WASHINGTON – A drive to revamp the nation’s costly farm subsidies died Friday in the Senate, leaving in place a system widely criticized for being out of step with the modern agriculture economy for favoring crops with minimal nutritional value and for funneling large federal payouts to wealthy investors.

The Senate’s failure to end debate and move to a vote dashed the hopes of a wide coalition of groups that had worked to make sure this farm bill would improve child nutrition, increase investments in food stamp programs and benefit taxpayers by trimming government subsidies to corporate farms.

The farm bill also would have significantly invested in fruits, nuts and vegetable crops for the first time. It would have added more money for alternative energy sources, organic farming and conservation programs. And it would have launched a program to improve school lunch nutrition in all 50 states.

The 55-42 vote, short of the 60 votes needed, scuttled a bill that had also drawn severe criticism for falling far short of reforms Democrats had promised.

Some lawmakers had hoped to make even deeper changes to the bill with an amendment that would have cut billions in subsidies to a few major crops and steered the funds to a free crop-insurance program that covered all farmers.

Sen. Tom Harkin, D-Iowa, chairman of the agriculture committee, pledged to try to bring the bill back to the Senate floor after lawmakers return from their two-week Thanksgiving recess.

Advocates pointed out that previous farm bills, which set the nation’s farm policy for five-year periods, were delayed for months by political maneuvering, but eventually were signed into law.

The bill’s failure to survive Friday’s procedural vote leaves intact the system of subsidies at a time when farm incomes are at record highs.

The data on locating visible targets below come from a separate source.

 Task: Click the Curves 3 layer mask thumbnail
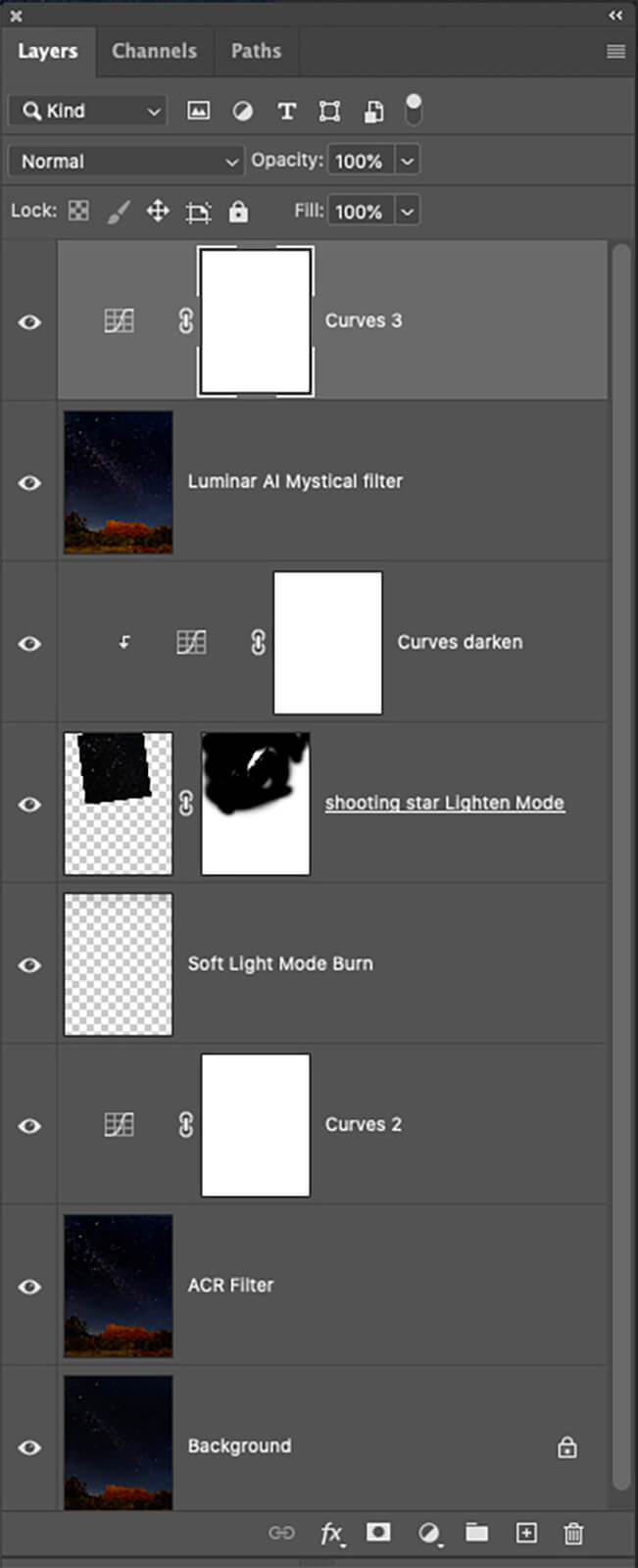(256, 321)
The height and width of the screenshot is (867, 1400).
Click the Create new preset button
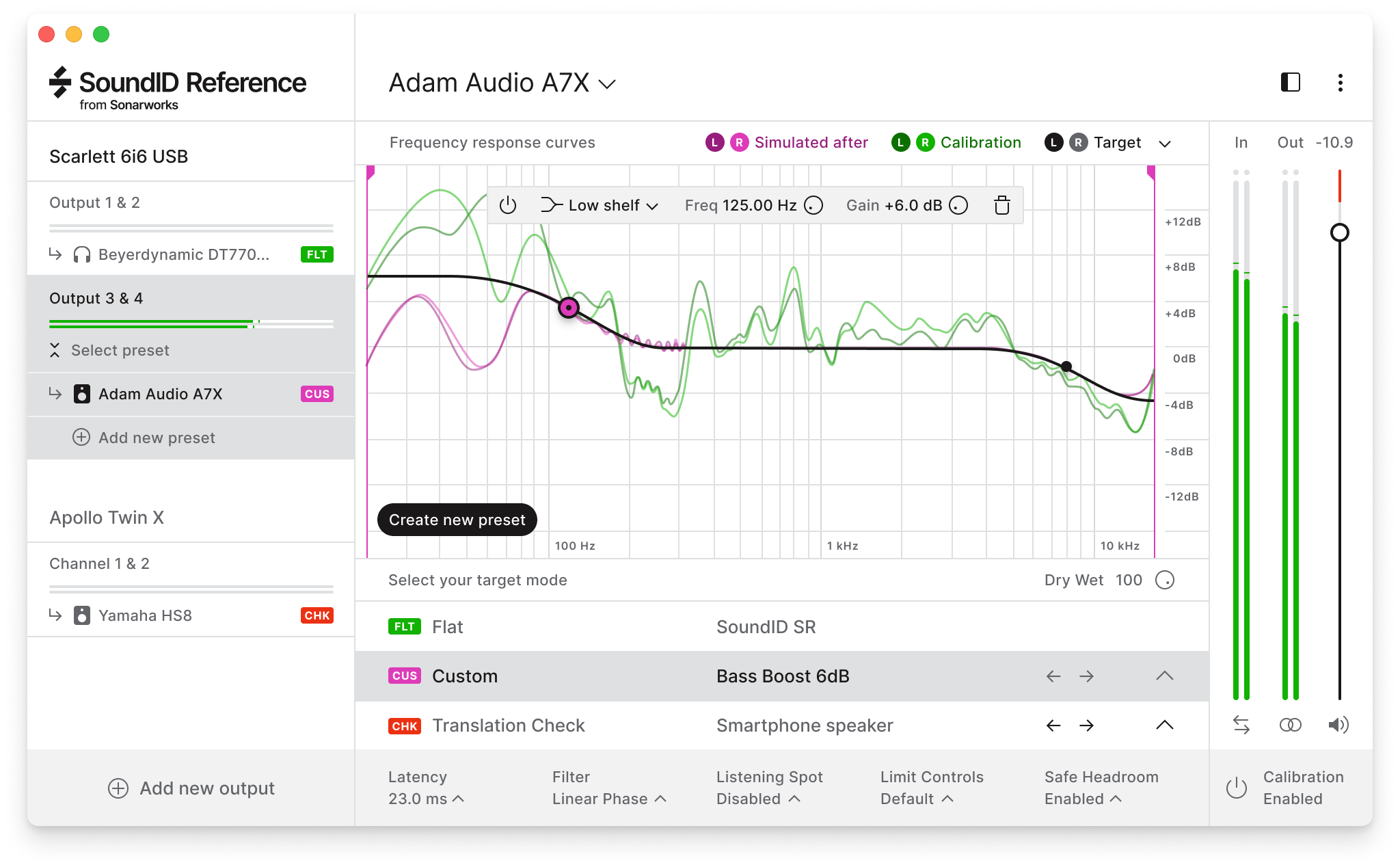tap(456, 519)
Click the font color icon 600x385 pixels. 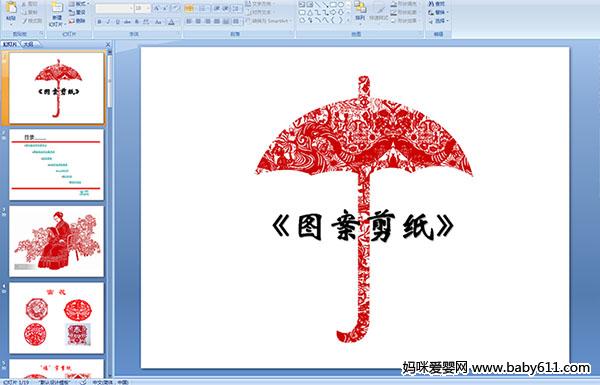click(x=171, y=22)
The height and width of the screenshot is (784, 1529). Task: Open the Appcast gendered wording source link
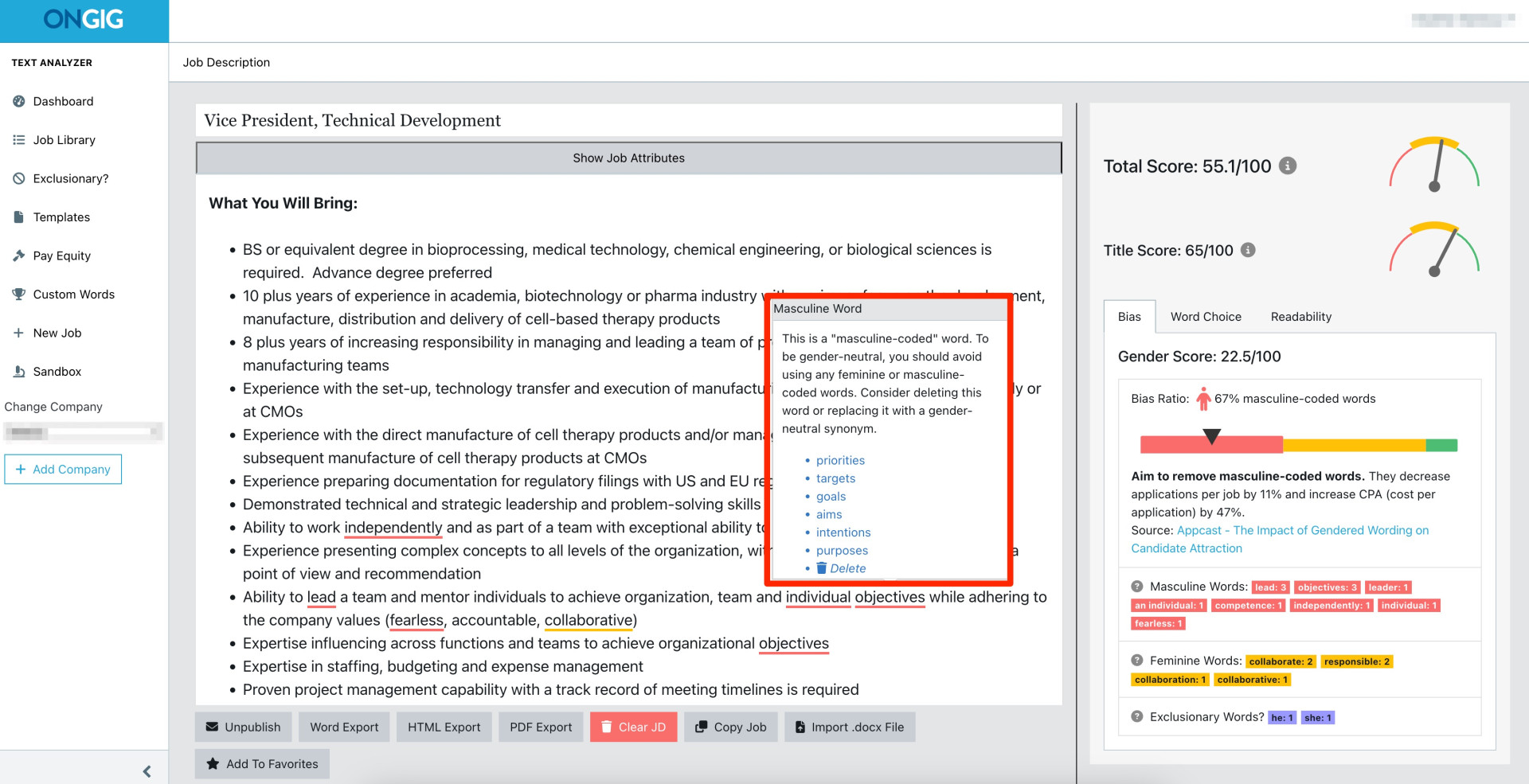[1303, 530]
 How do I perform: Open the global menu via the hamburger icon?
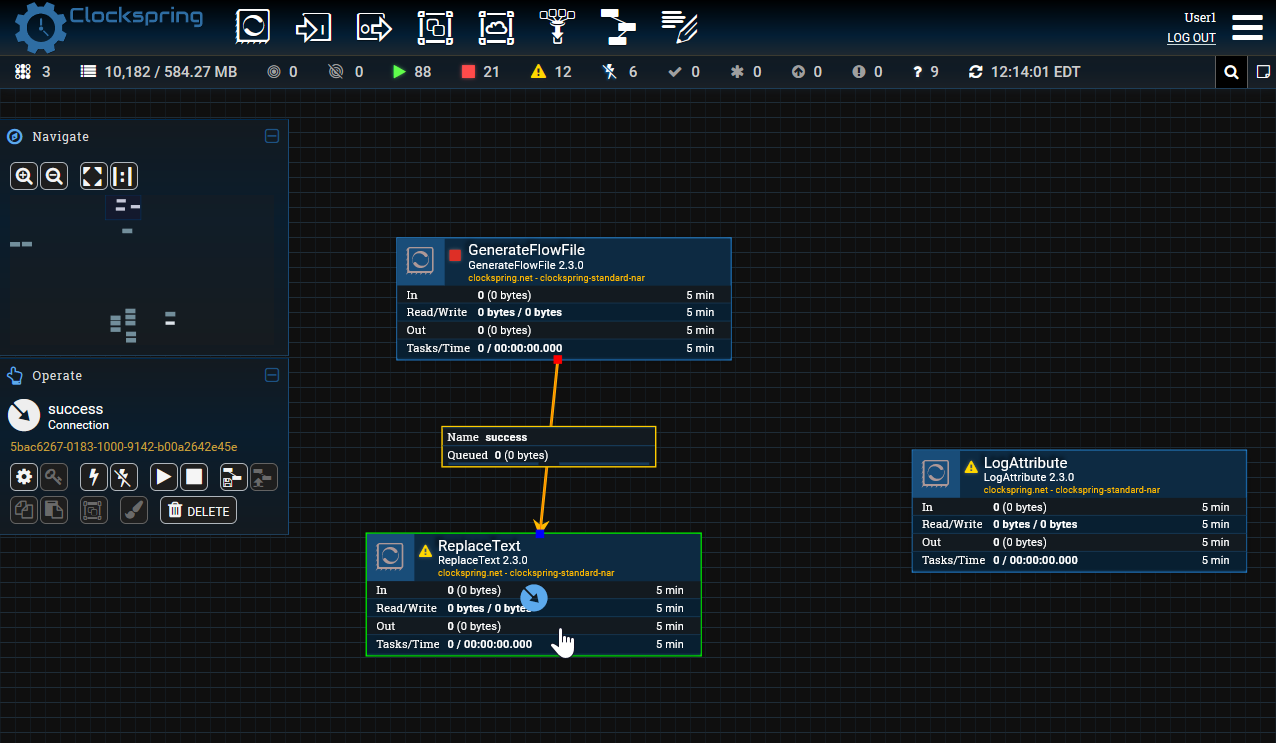(1247, 27)
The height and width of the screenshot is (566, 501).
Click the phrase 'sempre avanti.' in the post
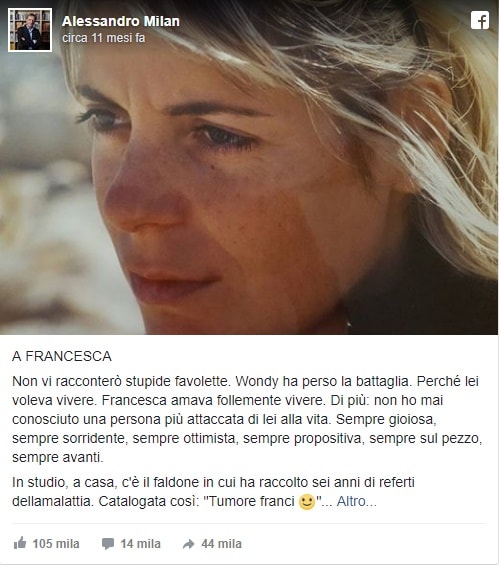[x=58, y=457]
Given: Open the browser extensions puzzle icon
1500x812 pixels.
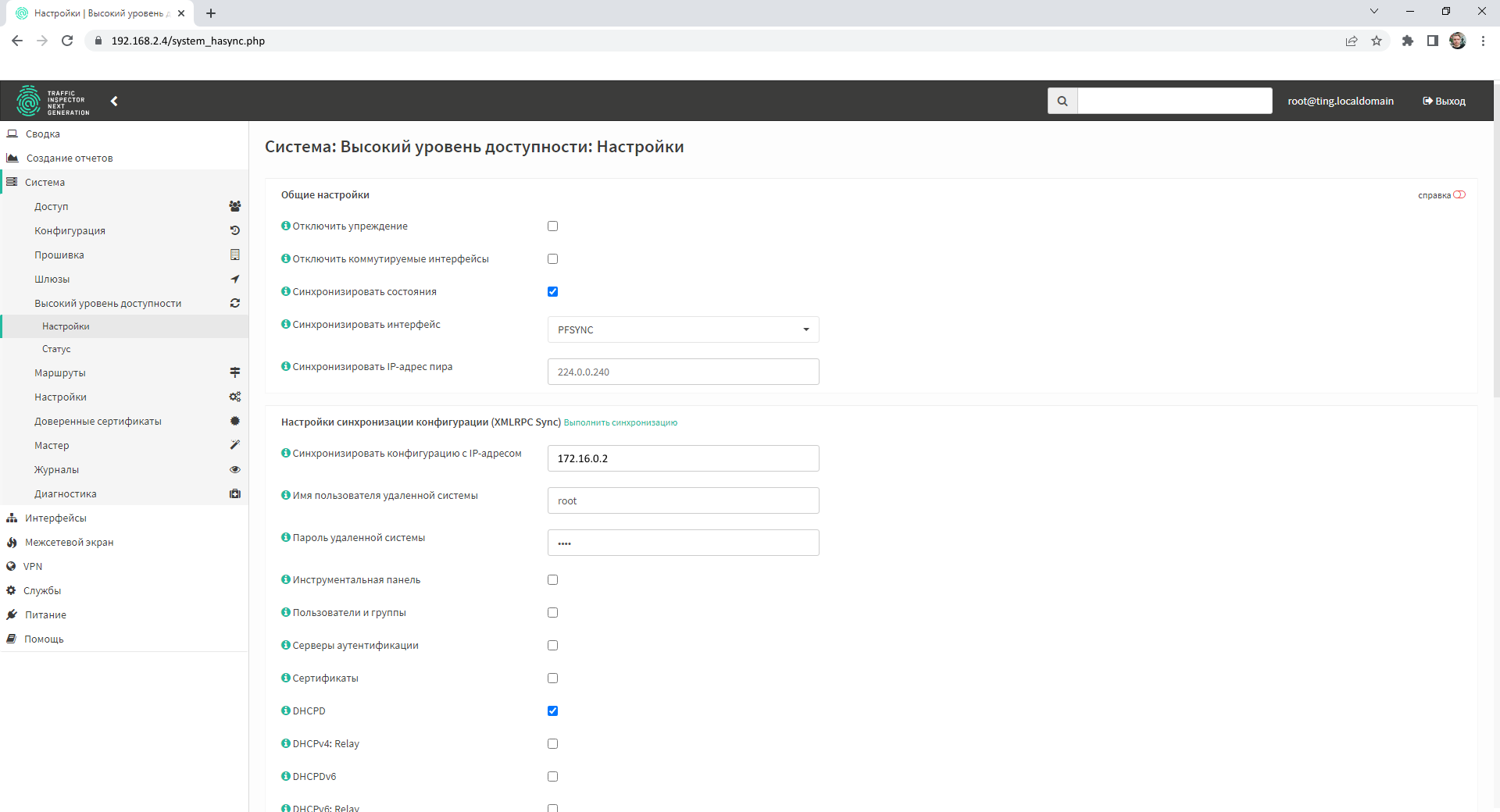Looking at the screenshot, I should 1407,41.
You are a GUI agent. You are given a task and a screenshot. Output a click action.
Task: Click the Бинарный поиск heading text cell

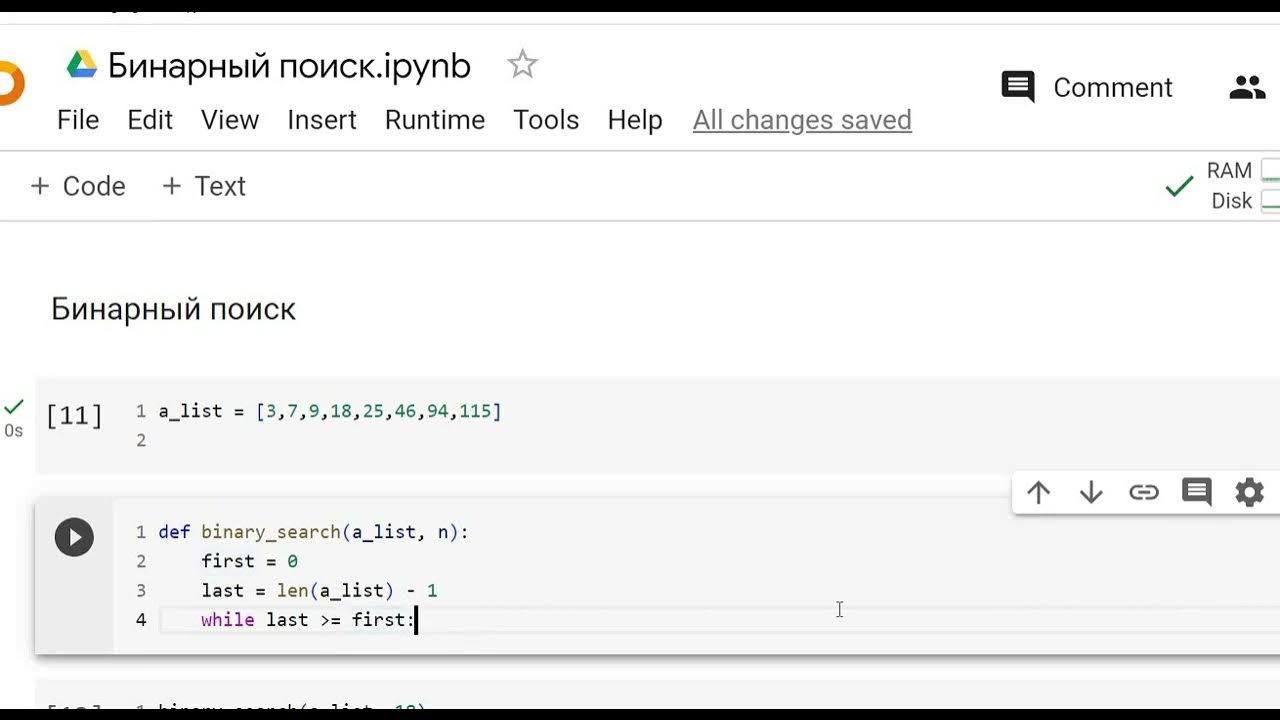(x=173, y=309)
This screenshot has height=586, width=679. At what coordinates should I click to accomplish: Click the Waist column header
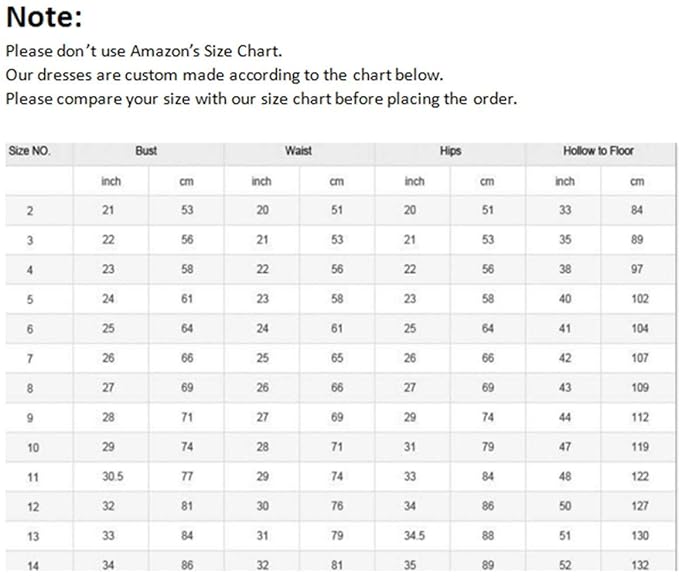298,151
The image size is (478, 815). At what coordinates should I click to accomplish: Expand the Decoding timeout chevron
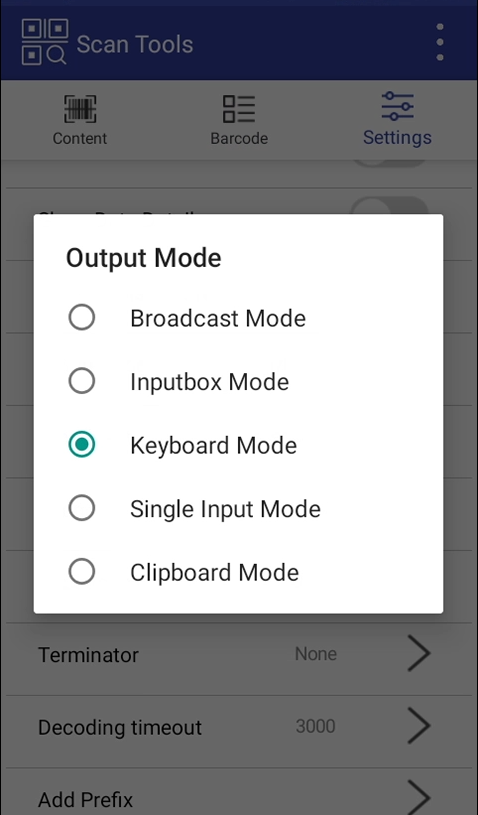pos(419,726)
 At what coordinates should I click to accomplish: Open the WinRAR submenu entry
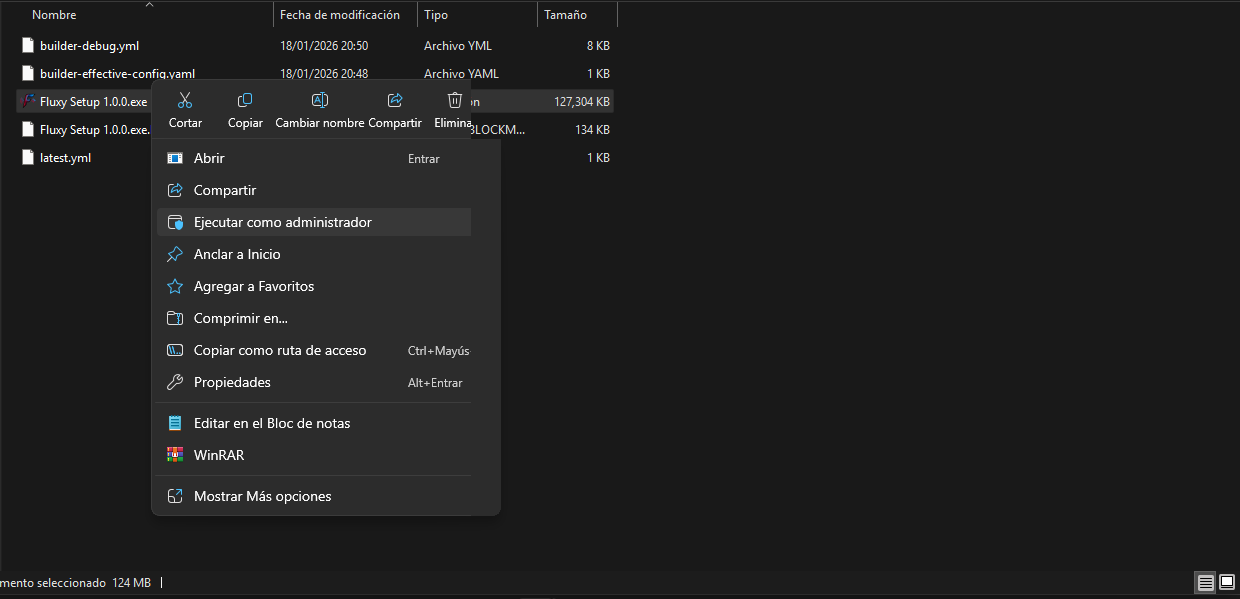tap(218, 455)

Friday’s procedural vote, which was called to limit debate, broke down almost entirely along partisan lines, with only four Republicans voting to support the bill.

Republicans depicted the failed vote as further evidence of the Democrats’ inability to get work done.

Democrats, pointing to repeated Republican filibusters and presidential veto threats, said the GOP was trying to score political points by blocking Democratic achievements.

“Frankly, I worry that there is a deliberate and orchestrated attempt to derail the farm bill,” said Harkin, who described himself as “deeply disappointed.”

Sen. Deborah Stabenow, D-Mich., said that the farm bill had passed unanimously out of the agriculture committee.

“This is a Republican strategy to block us from achieving anything for the American people,” she charged.

For the past two weeks, senators had struggled to jump-start debate that had stalled over a disagreement about amendments. Senate Majority Leader Harry Reid, D-Nev., wanted to limit debate to amendments that he considered relevant to the $288-billion farm bill.

Republicans — and a few Democrats — wanted to add amendments that dealt with driver’s licenses for illegal immigrants, the alternative minimum tax and renewable fuels. Republicans bristled at the limits.

“Republicans were further disappointed that we were prevented from improving this 1,600-page bill … after first being told the farm bill debate would be, wide open, as is usual in the Senate,” said Minority Leader Mitch McConnell, R-Ky. “I am not sure how the majority defines wide-open debate, but this no-amendments-allowed process clearly does not meet the standard.”

Harkin countered that “some of those Republican amendments that have cropped up … would kill the bill.”

Mentioning the immigration amendment, he added, “that’s a hot-button issue, everyone knows it, but they’re willing to stop the farm bill just to have a vote on it.”

The existing farm bill expired at the end of September, but the major programs can continue until the 2008 harvest. Subsidies would continue for the major crops: rice, wheat, cotton, corn and soybeans. But funding for smaller programs, including two conservation programs for wetlands and grasslands, would run out of funds.

There is a strong incentive for lawmakers to act by 2008. If a new bill is not passed by the 2008 harvest, funding reverts to levels set in the “permanent law,” which was written in 1949. That would drastically boost subsidies for crops supported at the time, such as cotton and wheat, but crops added later, such as rice, would no longer be eligible for support.

Some House Republicans have pushed to extend the 2002 Farm Bill, a move that would be strenuously opposed by advocates for programs that would receive new funds in the 2007 bill. Alternative energy, as well as fruit and vegetable crops would receive significant funding in this year’s bill. It would also expand the food stamp program to meet rising levels of hunger in the United States. Physicians have strongly supported one program that would be radically expanded to put fresh fruit and vegetables into all elementary schools, arguing that it would help fight growing rates of childhood obesity and diabetes.

Once the 2007 bill was on the floor, taxpayer groups and other advocates had hoped to target the subsidies in the Senate bill, which continue at past levels and even increase for some crops. The bill would pay about $42 billion dollars to farmers when average farm incomes are about $80,000, a third higher than the national average.

Many now say that with the farm bill debate at a standstill, they can use the time to drum up further awareness of the issues.

“I think a broader segment of the public has focused on the bill this time,” said Sara Hopper, an attorney with Environmental Defense. “That critical focus has increased significantly, editorial pages across the country have pushed for more equitable farm policy, and I think that will help us. We still have an opportunity.”